Berikut beberapa pedoman pemberian obat untuk meminimalisir potensi bahaya polifarmasi:
- Sebelum memulai obat baru, lakukan pemeriksaan menyeluruh terkait kondisi medis pasien, termasuk riwayat intervensi dan tata laksana yang sudah dan sedang dijalani
- Minta pasien membawa seluruh obat yang sedang dikonsumsi, termasuk suplemen, obat resep, dan obat bebas
- Evaluasi obat yang dikonsumsi dan cocokkan dengan indikasinya, serta cocokkan dengan riwayat medis, bedah, dan sosial pasien
- Evaluasi seluruh obat dan nilai apakah ada yang dapat dihentikan atau dikurangi dosisnya (deprescribing)
- Nilai rasio manfaat (misalnya awitan efek obat dan besarnya efek obat terhadap kondisi medis) dengan risiko (misalnya potensi efek samping)
- Perimbangkan besarnya biaya yang dikeluarkan (pertimbangkan opsi lain dengan efek setara dan besaran biaya lebih rendah)
- Diskusikan rencana deprescribing dengan pasien dan lakukan pemantauan kondisi pasien[6,12-14]
Kesimpulan
Polifarmasi saat ini telah menjadi suatu masalah kesehatan masyarakat signifikan karena berkaitan dengan peningkatan morbiditas dan mortalitas.

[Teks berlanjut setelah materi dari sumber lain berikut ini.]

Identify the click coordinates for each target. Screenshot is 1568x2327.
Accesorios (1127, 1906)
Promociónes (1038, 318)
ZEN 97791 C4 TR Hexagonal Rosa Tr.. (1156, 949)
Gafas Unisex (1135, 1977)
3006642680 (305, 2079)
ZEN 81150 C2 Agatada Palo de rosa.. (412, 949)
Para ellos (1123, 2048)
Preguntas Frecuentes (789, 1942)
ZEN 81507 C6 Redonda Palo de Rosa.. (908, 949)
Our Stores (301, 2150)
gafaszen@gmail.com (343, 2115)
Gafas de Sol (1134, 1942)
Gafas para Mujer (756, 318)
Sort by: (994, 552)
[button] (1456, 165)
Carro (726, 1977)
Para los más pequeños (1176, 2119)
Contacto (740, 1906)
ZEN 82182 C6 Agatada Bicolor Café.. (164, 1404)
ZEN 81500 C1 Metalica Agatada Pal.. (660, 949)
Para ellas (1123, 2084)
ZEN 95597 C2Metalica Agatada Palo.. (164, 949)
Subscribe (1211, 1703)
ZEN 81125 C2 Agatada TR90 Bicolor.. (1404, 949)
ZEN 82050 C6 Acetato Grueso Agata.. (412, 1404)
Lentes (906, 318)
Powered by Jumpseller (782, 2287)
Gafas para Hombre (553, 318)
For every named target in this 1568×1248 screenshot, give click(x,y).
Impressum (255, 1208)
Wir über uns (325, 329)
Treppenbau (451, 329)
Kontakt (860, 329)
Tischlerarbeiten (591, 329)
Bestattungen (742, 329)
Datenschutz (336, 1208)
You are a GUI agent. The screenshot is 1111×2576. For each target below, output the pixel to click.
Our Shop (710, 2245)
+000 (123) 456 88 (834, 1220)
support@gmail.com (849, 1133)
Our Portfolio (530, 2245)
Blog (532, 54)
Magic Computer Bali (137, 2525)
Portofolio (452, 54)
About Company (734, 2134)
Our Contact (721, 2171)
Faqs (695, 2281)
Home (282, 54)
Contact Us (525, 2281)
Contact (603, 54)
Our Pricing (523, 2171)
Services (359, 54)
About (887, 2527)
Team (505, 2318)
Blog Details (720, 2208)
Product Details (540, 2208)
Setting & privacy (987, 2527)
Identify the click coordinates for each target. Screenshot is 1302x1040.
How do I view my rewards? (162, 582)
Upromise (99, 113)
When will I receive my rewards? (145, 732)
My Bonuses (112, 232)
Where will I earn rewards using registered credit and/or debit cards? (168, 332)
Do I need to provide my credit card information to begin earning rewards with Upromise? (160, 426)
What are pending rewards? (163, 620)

Polifarmasi sering terjadi pada lansia dan populasi berisiko (at risk) seperti pasien dengan kondisi multipatologi, penyakit kronik, atau penyakit kongenital.
Polifarmasi dapat menyebabkan peningkatan risiko efek samping, interaksi obat, kebutuhan rawat inap, peningkatan beban biaya medis, dan risiko mortalitas. Berbagai alat telah digunakan dalam upaya menurunkan frekuensi polifarmasi, seperti kriteria Beers dan alat implisit berupa deprescribing. Dokter seyogyanya selalu melakukan evaluasi menyeluruh sebelum memulai obat baru bagi pasien, serta melakukan evaluasi berkala terhadap daftar obat yang dikonsumsi pasien sembari mengaitkan dengan riwayat klinis masing-masing individu.